Friday, January 27, 2012

Foreign Oil

Saw this on WonkBlog the other day and was surprised. According to the EIA, over the past few years we've been producing more of our own oil and importing less:



..doesn't really square up with the criticisms you hear from the GOP about Obama blocking our domestic oil production.

It's also interesting to see where we do get our imported oil from. He's the top countries, listed by thousands of barrels imported per day in 2011 (again from the EIA):

CANADA2,157
SAUDI ARABIA1,180
MEXICO1,113
VENEZUELA893
NIGERIA826
COLOMBIA364
IRAQ473
ECUADOR203
ANGOLA323
RUSSIA246

The way you see this talked about on TV, it's easy to imagine that every dollar we spend on oil goes to Iran. I'm not at all saying our foreign oil dependence (or just plain oil dependence) isn't a problem, it's just not quite the problem we can sometimes think.

Wednesday, January 25, 2012

Manufacturing

One of the things Obama emphasized in the SOTU today was increasing manufacturing jobs in America. You frequently hear all types of politicians and pundits talk about the importance of the manufacturing sector. It has been in decline, and many view that as the reason for widening income inequality. But is there anything special about manufacturing?

Matthew Yglesias has written a few articles about this I thought were really good, explaining how arbitrary the difference between manufacturing and services is:

if I make pasta then dry it and stick it in boxes, I'm manufacturing. If I make fresh pasta and serve it to you on a plate with my pea pesto that's services. The difference between manufacturing and services is not an ontological void between making things and not making things. It's really a gap between putting things in boxes and not putting them in boxes. Like if you build a bookshelf and ship to a store and I buy it, that's manufacturing. If I hire you to come to my house and install custom built-in shelves, that's services.

Plus, whereas people often act like our loss of manufacturing jobs is a recent phenomenon, you can see in this chart that it's been in basically the exact same steady decline since WW2 ended.

While there has been a correlation between manufacturing decline and income inequality, it seems to me that there's nothing intrinsic about manufacturing that should lead us to think that correlation is causation in this case.

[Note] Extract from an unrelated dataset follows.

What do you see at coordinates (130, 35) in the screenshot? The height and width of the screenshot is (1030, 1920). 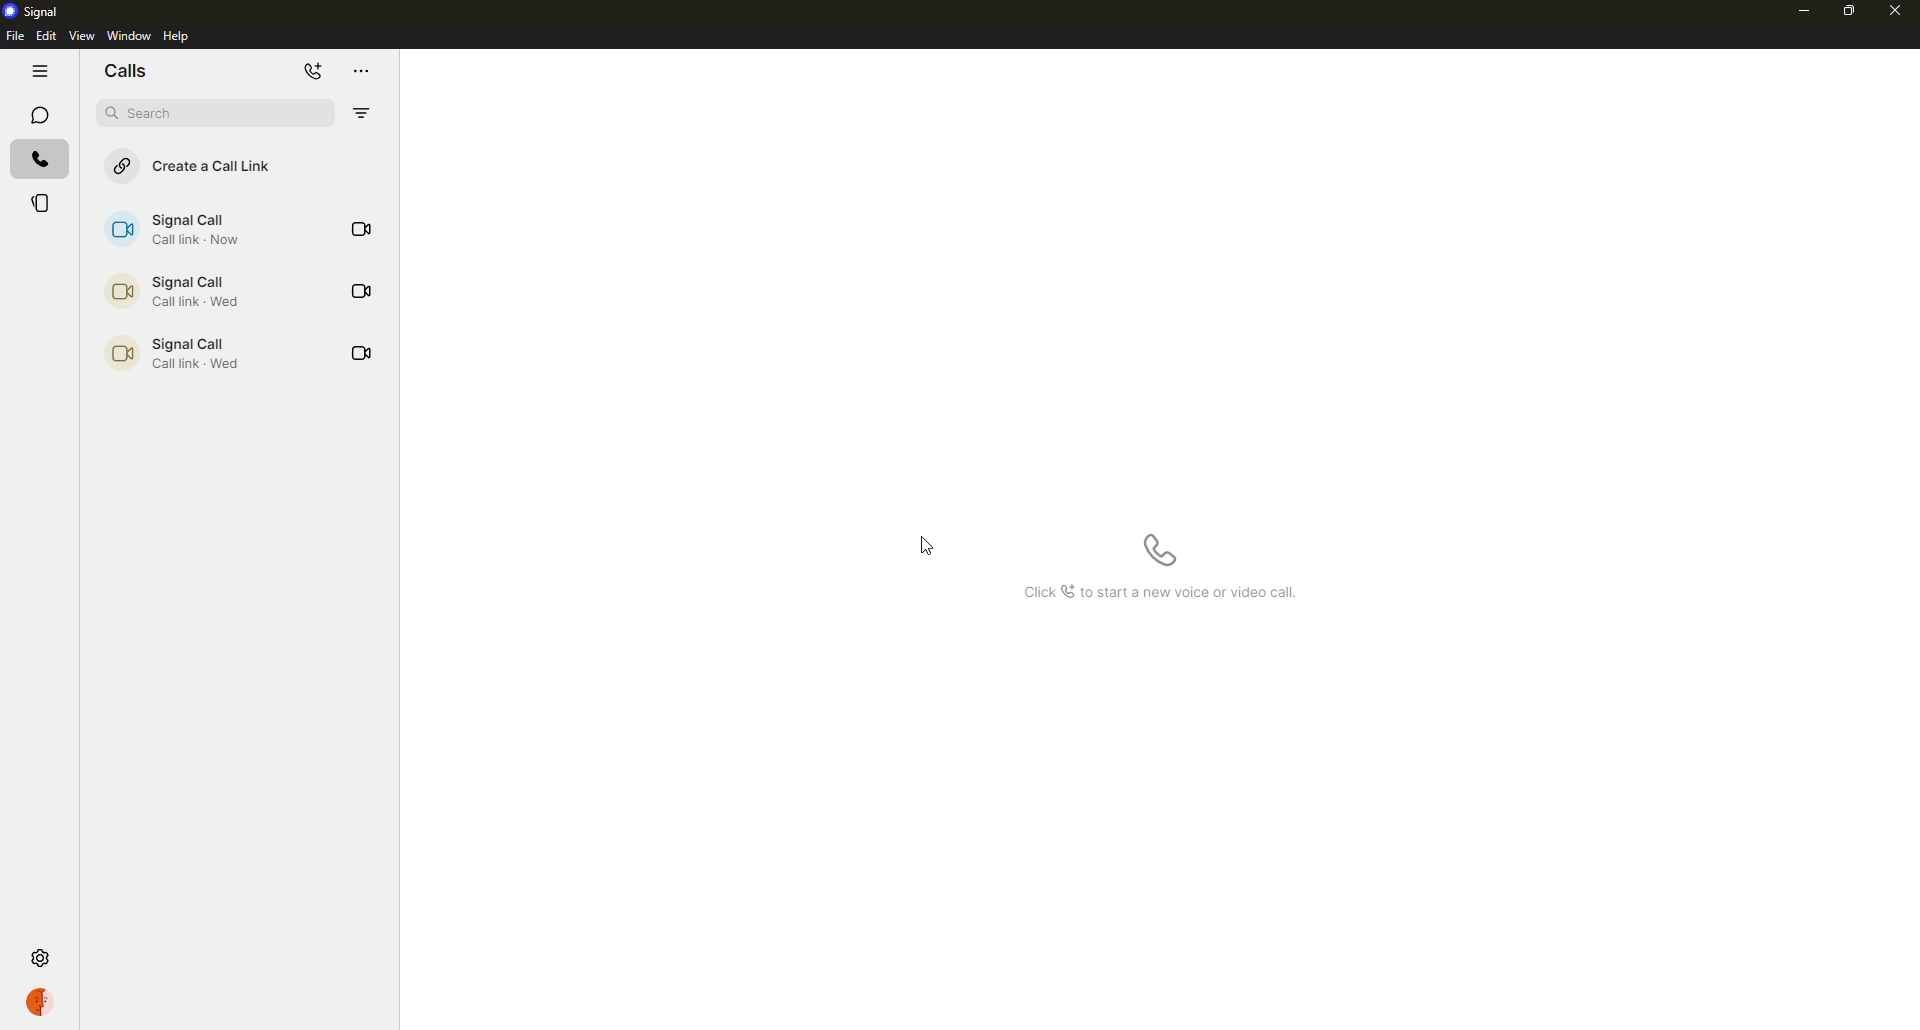 I see `window` at bounding box center [130, 35].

We need jobs and less income inequality, but I don't think that's any reason to have policies specifically favoring manufacturing.

This could turn into another topic, but I also generally don't like the idea our goal is to bring back jobs that have been outsourced. If a job is better done somewhere else; keep it there. I think that once we restore aggregate demand in our economy, the market will adjust to provide new jobs for people without policies designed to bring back the old ones.

Friday, January 20, 2012

The Founding Fathers and National Banks

This has been bothering me from a debate last week, and I never saw any talk about it. Members of the audience got to ask questions, and one guy asked Gingrich something like "The founding fathers were opposed to a national bank, thus no Federal Reserve. Who has a better grasp of what's best for our country: you or the founding fathers?" Gingrich made some comment about how he's a historian, and he knows the founding fathers know best, which is why he wants to reduce the Federal Reserve.

But.. one of the major points of disagreement amongst the founders was this very topic. The main supporters of a national bank were Washington, Adams, and Hamilton, and Washington created one. Jefferson and Madison were the main ones opposing it, but after getting elected President they ended up supporting it. So they were conflicted on the topic of a national bank, but if anything it'd be more accurate to say they mostly favored it in the end. Did Gingrich not know that? I assume he did; but why would he pretend the guy was right?

This is just one example of the weird misconceptions that are so common about the founding fathers.. acting like they were infallible mouth-pieces of God who agreed on everything and were divinely inspired to write the inerrant Constitution. In reality, they were not one thing; they were individuals who disagreed on interpreting the Constitution and on what should even be in there in the first place. It's usually meaningless to say "the founding fathers wanted ...". And if you're going to treat their beliefs like religious dogma, at least know what they really believed.

But even if they did all oppose a national bank, that guy's question is still extremely frustrating because of its implication that it'd be so unacceptable to disagree with the founding fathers who must know what's best. I'd like to know his opinion on slavery.

Tuesday, January 3, 2012

Ending Minimum Wage

The EITC and the minimum wage have the same goal: reduce poverty through higher income for people with low-paying jobs. Which makes me wonder.. why don't we figure out which one is more effective, and then get rid of the other while proportionally expanding the better one?

I'd need to be way less ignorant to say this with any certainty, but it seems like the EITC is preferable over minimum wage. The benefits can be more directly targeted to where it's needed. And its costs can be more spread out instead of specifically making it more expensive for employers to hire more people.

Of course, reality is complicated, and there may be good reasons to keep a mix instead of one over the other. But it seems strange that I never see this topic brought up in political news.